Posted By Loolwa Khazzoom On July 8, 2008 @ 8:15 am In Patient Advocacy | 3 Comments

Since I started my blog, I have wanted to write about medical negligence stories from my life. I have found that it’s extremely difficult to do, however, because I still suffer from their impact on my body. For this reason, each incident of medical negligence feels very emotionally charged.

So I have decided to jump-start the process by sharing the letters I have written to doctors following such incidents. To protect the guilty, I am only using initials. Here is the first in my series of letters — about the wart removal from hell.

January 10, 2008

Dr.
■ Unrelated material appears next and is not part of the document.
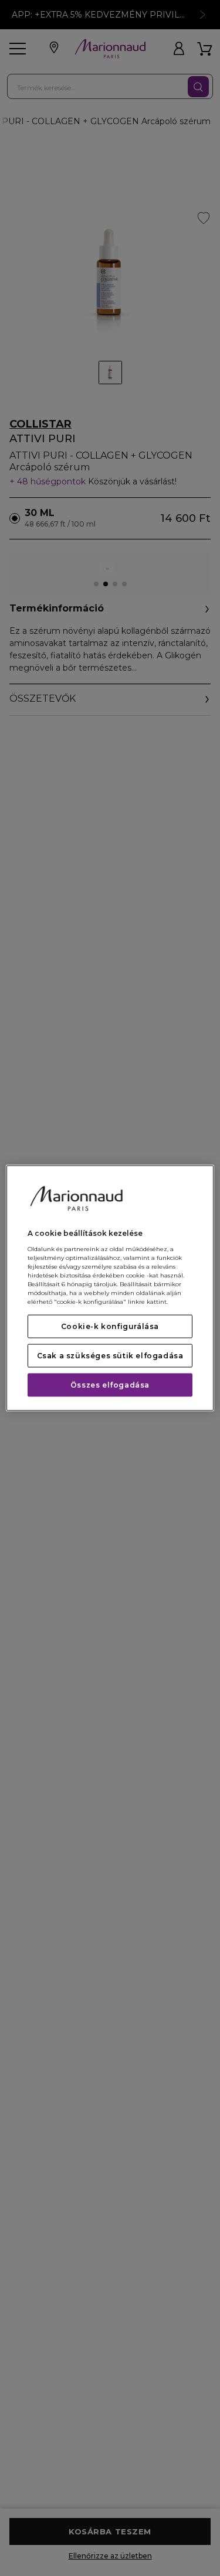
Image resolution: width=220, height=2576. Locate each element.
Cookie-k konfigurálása (110, 1325)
C:

As you know, today I came in to get a wart frozen off. When you finished freezing the wart, you asked me if I ever played with liquid nitrogen. I said no. You said it was “really cool.” I replied that those kind of things don’t interest me — “which is why you’re a doctor and I’m not,” I said.

Without warning and without asking my permission, you abruptly poured liquid nitrogen from the cup directly onto the examining table, right next to my exposed skin. Shocked and frightened, I jerked my legs back and away from the liquid nitrogen, which was bubbling around on the table. You then emptied the rest of the cup onto the same place. I was too stunned to say anything but managed to ask if the substance evaporates — trying to gauge how dangerous it might be and whether I would have to worry about spillage on the floor, as I went to get my shoes.

It was at that time that I noticed a mild stinging in my right eye. It has been two and a half hours, and my eye still doesn’t feel right. I just left a message for the doctor on call, concerned that my eye may have been irritated by a splash or vapor from the liquid nitrogen. While waiting for a call back, I looked up information about liquid nitrogen on the Internet, and this is what I found:

“Skin contact with liquid nitrogen or cold nitrogen gas may cause severe cold burns, comparable with those caused by boiling water…The eyes are particularly susceptible – even small splashes of liquid nitrogen, or short exposures to cold vapour or gas, may cause instant freezing of eye tissues and permanent damage…Vapor may cause a stinging sensation.”

I am now even more frightened and praying that your actions have not caused some kind of damage to my eye. Regardless of whether it has or hasn’t, your behavior was totally inappropriate and unprofessional. It frightened me, undermined the trust I extended to you as a doctor, potentially put my health at risk, and is taking time and attention I need for other matters. Not only am I scared, I am angry.